Whether you are moving into a smaller home, relocating into a retirement community, or transitioning into assisted living, it can be an emotional and stressful situation to leave a house that you’ve lived in for years — and in some cases, decades. No matter where you are moving, however, you need to figure out what to do with your old home. You don’t want to let it just sit unoccupied and be a waste of space and money. Let’s take a look at some of the common options of what you can do with your home when it’s time to move on.
Why You Might Want to Rent Out Your House
Renting out a house seems like a great idea to many people on paper. A stream of income is very attractive, especially if you are on a fixed income these days. However, becoming a landlord isn’t the best choice for everyone. Do your research and figure out if it’s a realistic and favorable option for you. Remember that if you keep your home, you will still need to pay property taxes, insurance, and all the upkeep costs.
Do you still owe money on the house? If so, you might not want to hang onto it. As you age, you don’t want to be paying mortgage payments on two properties. Do you have the time and energy to be the property manager? If not, then you will need to hire someone to do the work for you. The Balance indicates property managers often get 4 and 10 percent of the rental income.
Why You Should Consider Keeping It in the Family
Another option is you can keep the home, but allowing someone else in your family (or a close friend) to live in it. This is sometimes a good option, particularly if it’s not a good time to sell in your geographical area. You can wait out the market, let a loved one live in it for now, and put your home up for sale at a later date. This is also a nice choice if you were planning to give the home to a relative upon your death. You can perhaps make an arrangement where they don’t have to pay you any rent and you’ll still pay the insurance and taxes, but they’d be responsible for any upkeep,repairs, and maintenance on the house and property.

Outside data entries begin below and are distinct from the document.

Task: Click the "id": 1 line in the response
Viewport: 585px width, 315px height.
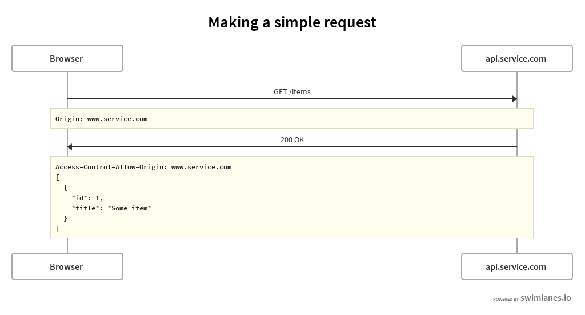Action: [87, 198]
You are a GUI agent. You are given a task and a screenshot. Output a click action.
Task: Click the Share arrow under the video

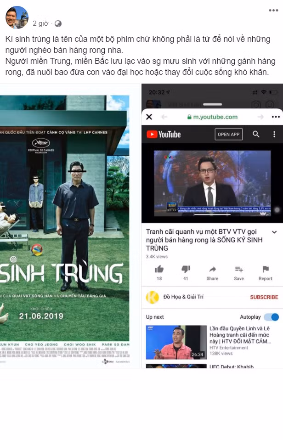(x=212, y=270)
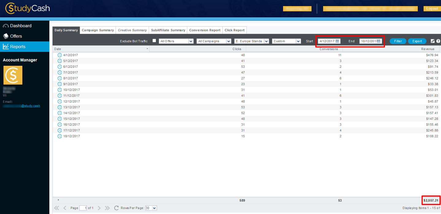
Task: Jump to the last page arrow
Action: click(107, 208)
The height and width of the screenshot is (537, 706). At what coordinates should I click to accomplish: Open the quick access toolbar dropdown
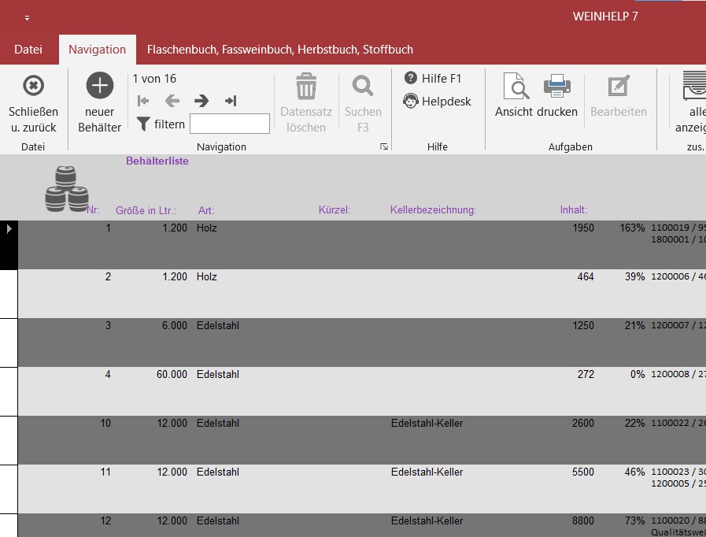coord(28,17)
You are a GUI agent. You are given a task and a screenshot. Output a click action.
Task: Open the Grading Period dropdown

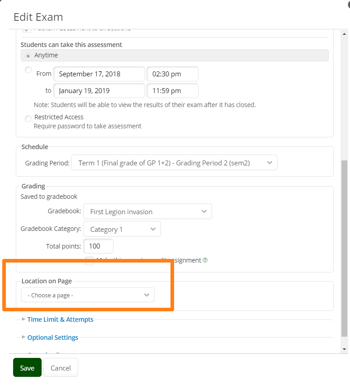(x=174, y=163)
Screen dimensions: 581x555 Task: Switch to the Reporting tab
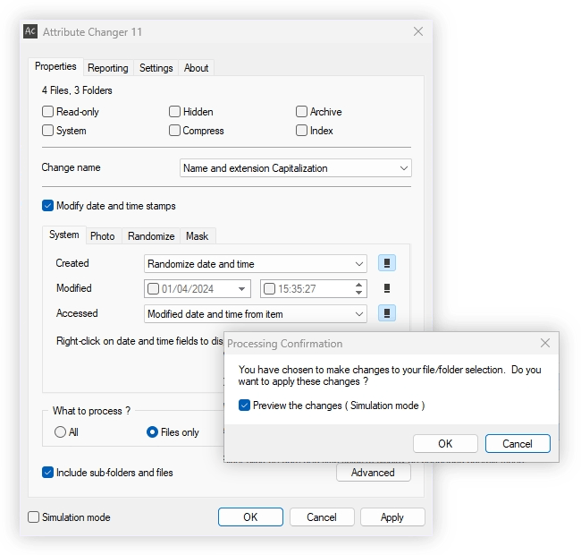click(108, 68)
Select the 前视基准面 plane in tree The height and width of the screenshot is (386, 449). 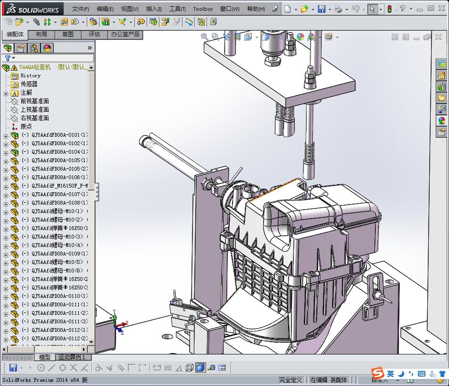[x=34, y=101]
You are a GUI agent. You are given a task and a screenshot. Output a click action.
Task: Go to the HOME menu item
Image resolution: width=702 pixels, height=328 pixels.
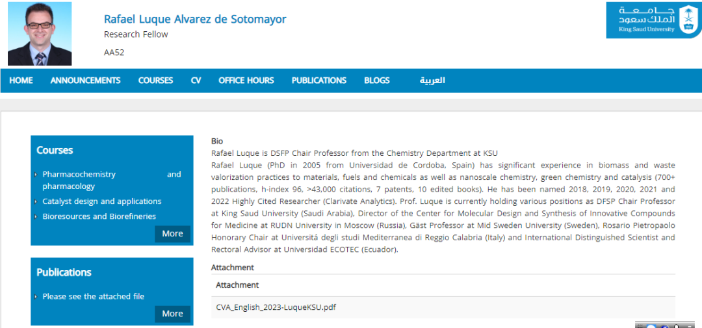pos(21,81)
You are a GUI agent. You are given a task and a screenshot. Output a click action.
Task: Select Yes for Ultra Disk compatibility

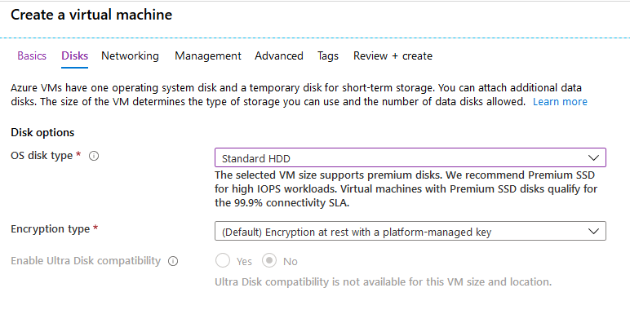click(223, 261)
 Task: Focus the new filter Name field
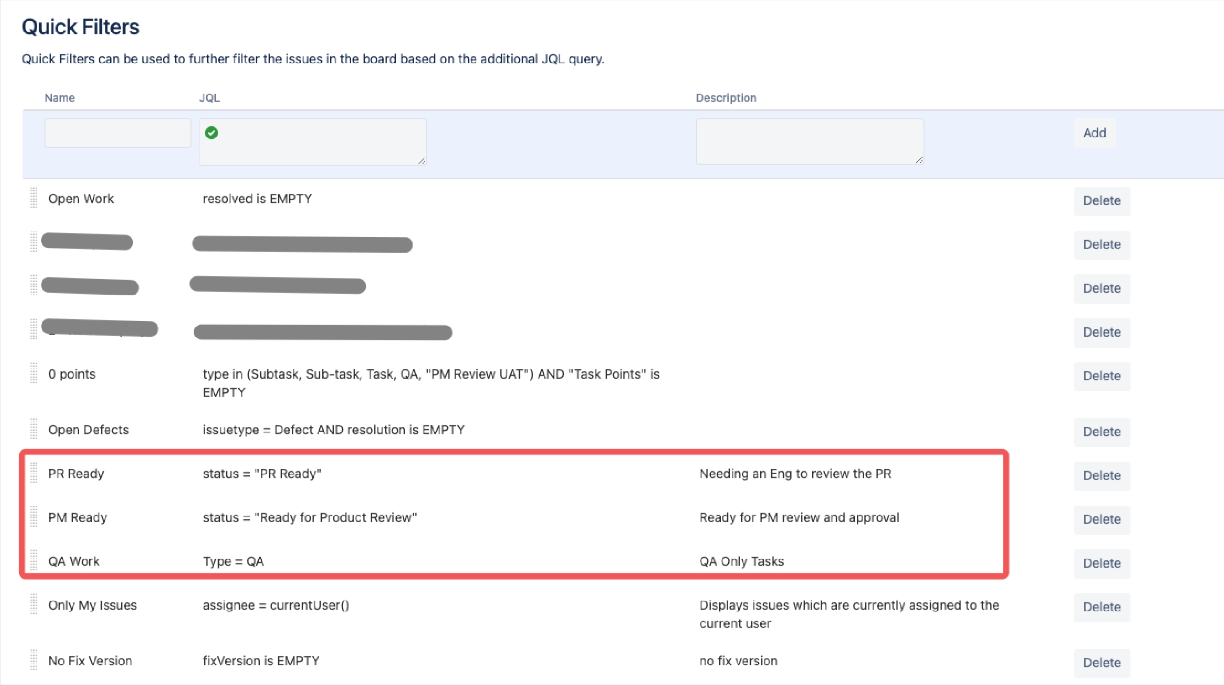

Why Selling Your Home May Be the Right Choice
If you need cash flow, then selling may be the answer. If you have equity in your home, proceeds from the sale of the home can go toward the cost of your new residence. Also, if you are in great financial shape, you could use the money for travel or leisure. Selling the home may be tough at first, but getting rid of the home may also be a very emotionally freeing experience. Having fewer responsibilities and worries as you age can be a big plus for many people.

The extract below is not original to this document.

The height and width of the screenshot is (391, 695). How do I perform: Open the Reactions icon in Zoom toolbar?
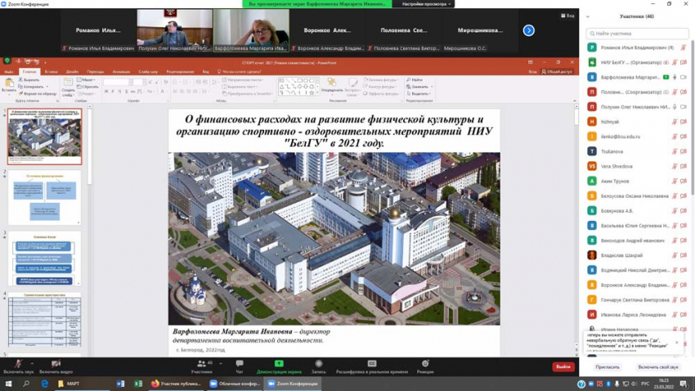click(x=425, y=364)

How to Reduce Moving Stress
Moving can make you feel stressed, sad, and out of sorts. Allow yourself to feel all those feelings, and when it’s time to physically move, get a little help.
Enlist your family members to help you pack. It can be a great opportunity to reminisce about days gone by as you pack up photo albums, knickknacks, and heirlooms. For moving and transporting boxes, don’t do the heavy work. Instead, call professional movers to help with the physical move. The national average cost of hiring movers is $1,081. You can hire movers to do a full-service move (including packing and unpacking), or merely transport your belongings from one house to the next. When you arrive in your new place, don’t think you need to unpack everything in a day or two. Unpack the necessities and the things that mean the most to you, and then give yourself sometime to adjust to your new surroundings.
Many people move when they get older, whether it’s for financial reasons,health concerns, or family factors — and every one of them experience some degree of anxiety and stress. However, with some research and help, you can make the proper decision about what to do with your old house and make your way to your new home happily and healthily.